Land cover maps produced through semantic segmentation of high-resolution remotely sensed images are a key focus in photogrammetry and remote sensing research. While advances in acquisition technologies have made high-resolution remote sensing (HRRS) images widely available, accurate semantic segmentation remains challenging due to class imbalance, object occlusion, and variations in object size. Deep convolutional neural networks (DCNNs) offer strong feature learning capabilities; however, extracting sufficient features from HRRS images for precise segmentation remains a challenging task. Effective models must learn robust, multi-contextual features to address these challenges, including coverage of varied object sizes and class disparities while balancing computation cost. Additionally, deeper networks often lose spatial detail during downsampling, leading to coarse segmentation boundaries. To address these issues, we propose a stacked deep residual network (SDRNet) for semantic segmentation of HRRS images. SDRNet employs two stacked encoder-decoder networks to capture long-range semantics while preserving spatial information.
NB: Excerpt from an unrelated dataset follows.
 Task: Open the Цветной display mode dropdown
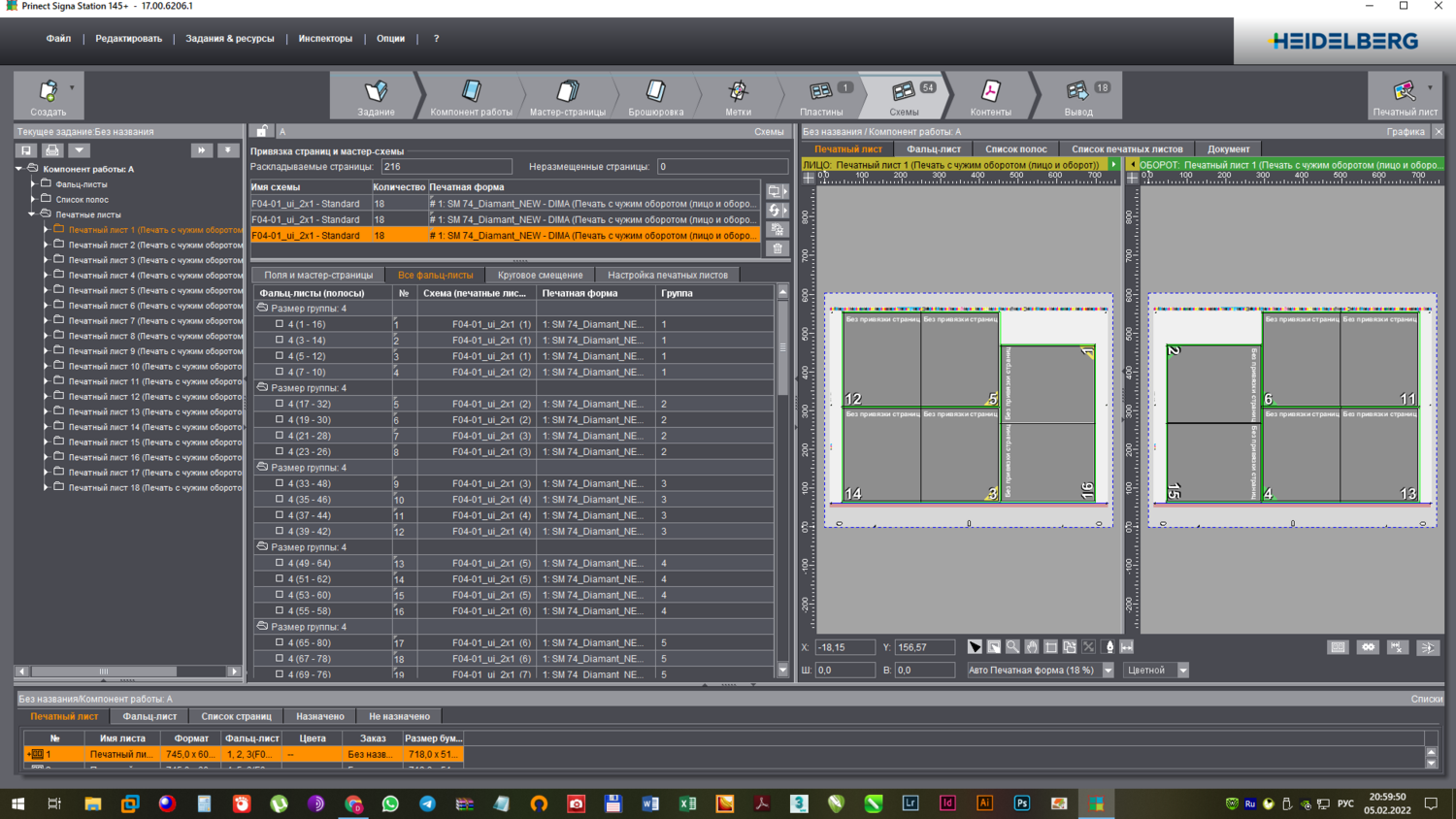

Dilated residual blocks (DRB) are introduced between each encoder and decoder to capture global dependencies, and attention blocks further refine the feature learning process. An intermediate loss is applied mid-way through the network to supervise learning in the middle layers. Experiments on the ISPRS Vaihingen and Potsdam datasets show that SDRNet performs competitively well, achieving overall accuracies of 90.82% and 90.62%, respectively.